### GIVEN REQUEST 1:
According to the Schedule 13D/A excerpt below, how many shares of Series A Preferred Stock did the Relational LPs purchase on August 11, 2009?

### DOCUMENT TEXT:
========================================================================

Check if Disclosure of Legal Proceedings Is Required Pursuant to Items 2(d) or 2(e)     o

 

 

6.

Citizenship or Place of Organization
United States

 

Number of
Shares
Beneficially
Owned by
Each
Reporting
Person With

7.

Sole Voting Power
-0-

 

8.

Shared Voting Power
12,993,332

 

9.

Sole Dispositive Power
-0-

 

10.

Shared Dispositive Power
12,993,332

 

 

11.

Aggregate Amount Beneficially Owned by Each Reporting Person
12,993,332

 

 

12.

Check if the Aggregate Amount in Row (11) Excludes Certain Shares (See Instructions)   o

 

 

13.

Percent of Class Represented by Amount in Row (11)
19.6%

 

 

14.

Type of Reporting Person (See Instructions)
IN

 

6



 

Item 1.

Security and Issuer

This Schedule 13D/A constitutes the second amendment (the “Amendment”) to the Schedule 13D originally filed by the Reporting Persons with the Securities and Exchange Commission (the “SEC”) on May 15, 2009  and amended by Amendment No. 1 filed by the Reporting Persons with the SEC on August 13, 2009 (the “Statement”) with respect to the voting common stock, $0.001 par value (the “Voting Common Stock”), of Guaranty Bancorp, a Delaware corporation (the “Issuer” or the “Company”).  Except as specifically amended by this Schedule 13D/A, the Statement remains in full force and effect.

 

 

Item 3.

Source and Amount of Funds or Other Consideration

Item 3 of the Statement is hereby amended and restated in its entirety as follows:

 

On May 6, 2009, the Relational LPs entered into an Investment Agreement with the Company and other investors, as described in Item 6 below, to purchase shares of Series A Convertible Preferred Stock of the Company (the “Series A Preferred Stock”).  On August 11, 2009, the Relational LPs purchased 20,000 shares of the Series A Preferred Stock for $20.0 million using working capital of the Relational LPs. In addition, since the issuance of the Series A Preferred Stock, the Relational LPs have received 3,388 shares of Series A Preferred Stock pursuant to the payment of payment-in-kind (“PIK”) dividends.

========================================================================

### GIVEN REQUEST 2:
Return each line of the entries below that contains the word "should", matching its case exactly.

### TASK MATERIAL:
========================================================================

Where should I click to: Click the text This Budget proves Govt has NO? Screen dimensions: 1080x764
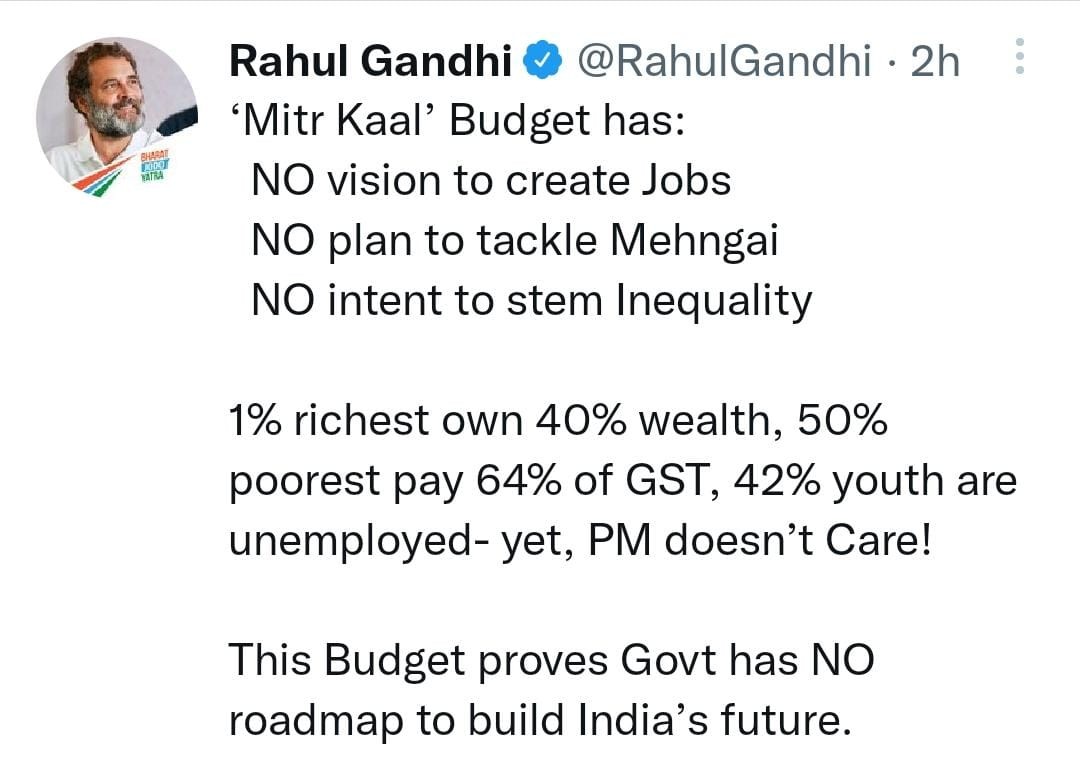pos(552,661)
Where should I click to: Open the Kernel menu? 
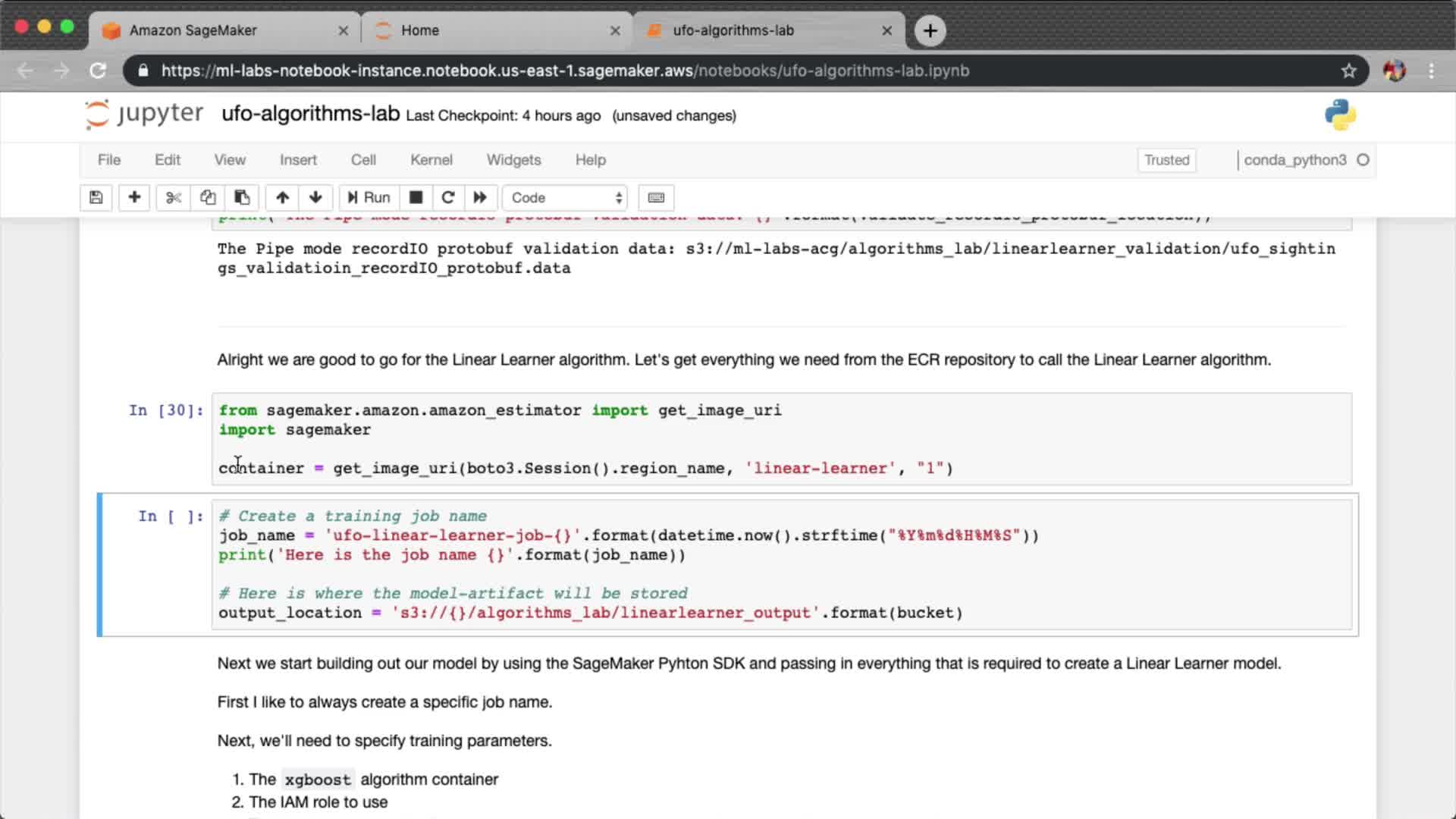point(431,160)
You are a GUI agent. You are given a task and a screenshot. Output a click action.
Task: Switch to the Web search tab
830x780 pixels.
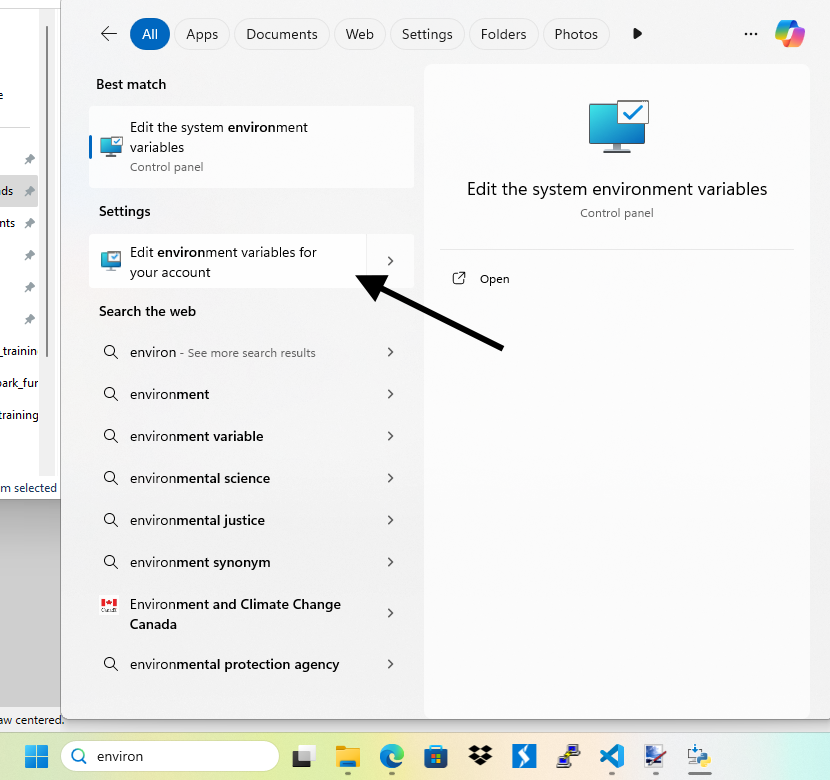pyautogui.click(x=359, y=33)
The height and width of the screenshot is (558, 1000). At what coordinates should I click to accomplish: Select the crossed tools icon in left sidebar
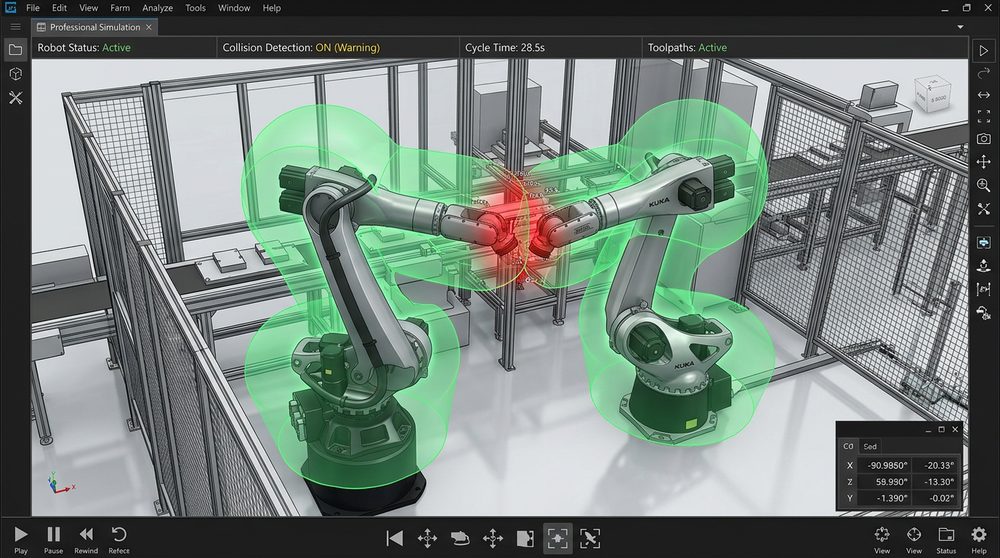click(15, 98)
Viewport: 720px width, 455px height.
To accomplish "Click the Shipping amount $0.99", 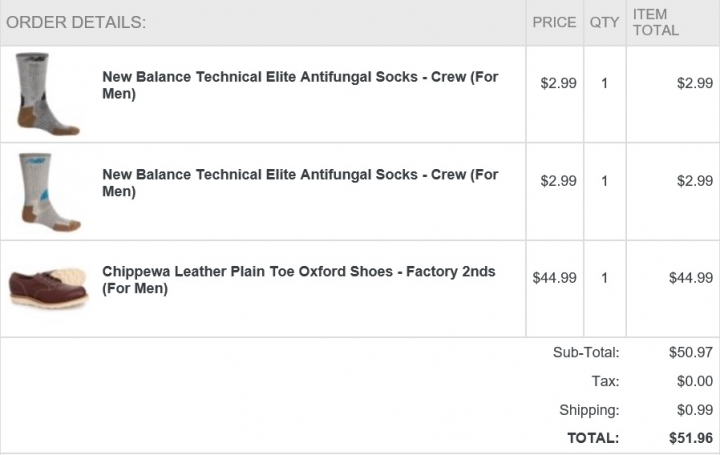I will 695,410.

========================================================================

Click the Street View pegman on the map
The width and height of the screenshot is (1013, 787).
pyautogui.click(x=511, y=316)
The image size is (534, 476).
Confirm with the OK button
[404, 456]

========================================================================

### FULL RESPONSE 1:
20,000 shares

### FULL RESPONSE 2:
Where should I click to: Click the text This Budget proves Govt has NO? Screen dimensions: 1080x764
Where should I click to: Open the Kernel menu? 
The height and width of the screenshot is (558, 1000). At what coordinates should I click to accomplish: Select the crossed tools icon in left sidebar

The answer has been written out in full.